There are reports that the non-profit Thai Sikh International School (TSIS) in Bangkok will be sold to a Christian missionary school.
If those rumours are accurate, then the news should cause real dismay to anyone who values good education. The school has produced many outstanding students, many of them going on to become engineers, doctors, businessman and contributing to Thailand in multiple ways. Scores of them have won scholarships for universities both in Thailand and abroad before returning to boost this country with their skills.
Profit has never been the motive of the school, unlike many other international schools in Thailand, which can charge a whopping Bt700,000 for admission into kindergarten. Rather, the focus at TSIS is solely on educating the Thai Sikh community – and by extension Thais and Indians – at a subsidised rate.
Parents of the students are now concerned at signs of a decline in the school. Many of them blame a sudden change in staffing policies after a Singaporean adviser was brought in by the school, with chopping and changing of teachers, who are also being pressured to work at weekends.
The high teacher turnover has prompted parents to take their children out of school.
A second problem stems from young Sikhs’ growing reluctance to wear articles of their faith – uncut hair, comb, bracelet, dagger, etc. Some are reluctant for fear of being stigmatised (Sikhs have been confused for fundamentalist Arabs), others because they follow the trends of their Thai peers. The school, in its wisdom, has stopped admitting those Sikh children who have cut their hair.

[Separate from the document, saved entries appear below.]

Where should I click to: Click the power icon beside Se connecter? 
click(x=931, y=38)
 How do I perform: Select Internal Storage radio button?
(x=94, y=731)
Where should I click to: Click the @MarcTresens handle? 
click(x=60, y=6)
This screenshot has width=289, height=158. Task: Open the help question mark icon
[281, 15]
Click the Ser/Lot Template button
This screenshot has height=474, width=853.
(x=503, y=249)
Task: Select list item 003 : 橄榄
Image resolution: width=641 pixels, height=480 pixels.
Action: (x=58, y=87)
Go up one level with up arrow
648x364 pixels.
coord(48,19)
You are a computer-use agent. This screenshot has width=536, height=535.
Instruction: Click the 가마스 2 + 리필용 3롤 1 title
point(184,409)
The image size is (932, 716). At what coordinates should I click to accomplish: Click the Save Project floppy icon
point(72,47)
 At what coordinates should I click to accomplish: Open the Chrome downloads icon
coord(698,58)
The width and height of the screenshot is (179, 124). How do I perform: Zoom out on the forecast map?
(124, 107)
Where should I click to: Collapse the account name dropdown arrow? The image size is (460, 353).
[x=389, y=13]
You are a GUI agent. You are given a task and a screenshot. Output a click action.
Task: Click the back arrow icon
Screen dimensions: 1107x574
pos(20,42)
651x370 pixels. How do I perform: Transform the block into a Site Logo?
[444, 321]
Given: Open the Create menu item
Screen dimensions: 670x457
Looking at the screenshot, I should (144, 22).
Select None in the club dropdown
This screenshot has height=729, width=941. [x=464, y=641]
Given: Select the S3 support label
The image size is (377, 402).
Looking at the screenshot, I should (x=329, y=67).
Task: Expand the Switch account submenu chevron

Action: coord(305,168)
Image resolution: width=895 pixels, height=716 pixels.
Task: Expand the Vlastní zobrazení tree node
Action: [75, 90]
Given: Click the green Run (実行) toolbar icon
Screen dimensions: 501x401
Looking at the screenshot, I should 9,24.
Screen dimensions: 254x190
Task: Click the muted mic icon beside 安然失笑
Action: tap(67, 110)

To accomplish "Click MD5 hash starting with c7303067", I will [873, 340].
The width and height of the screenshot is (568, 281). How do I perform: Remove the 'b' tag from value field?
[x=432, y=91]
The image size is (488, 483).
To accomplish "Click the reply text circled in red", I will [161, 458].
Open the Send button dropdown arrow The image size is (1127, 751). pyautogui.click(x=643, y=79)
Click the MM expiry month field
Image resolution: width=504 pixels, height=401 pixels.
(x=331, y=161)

It is now imperative that the Sikh community to introspect and come up with a solution to keep the school alive, rather than selling to organisations whose main motivation is profit. The Thai-Indian Chamber of Commerce, the Indian community and the Embassy of India have a big role to play. The Sikhs once defended India with their lives. It is now time for the whole Indian community to rise to the occasion, reach out of the Sikhs and help them when they need it most.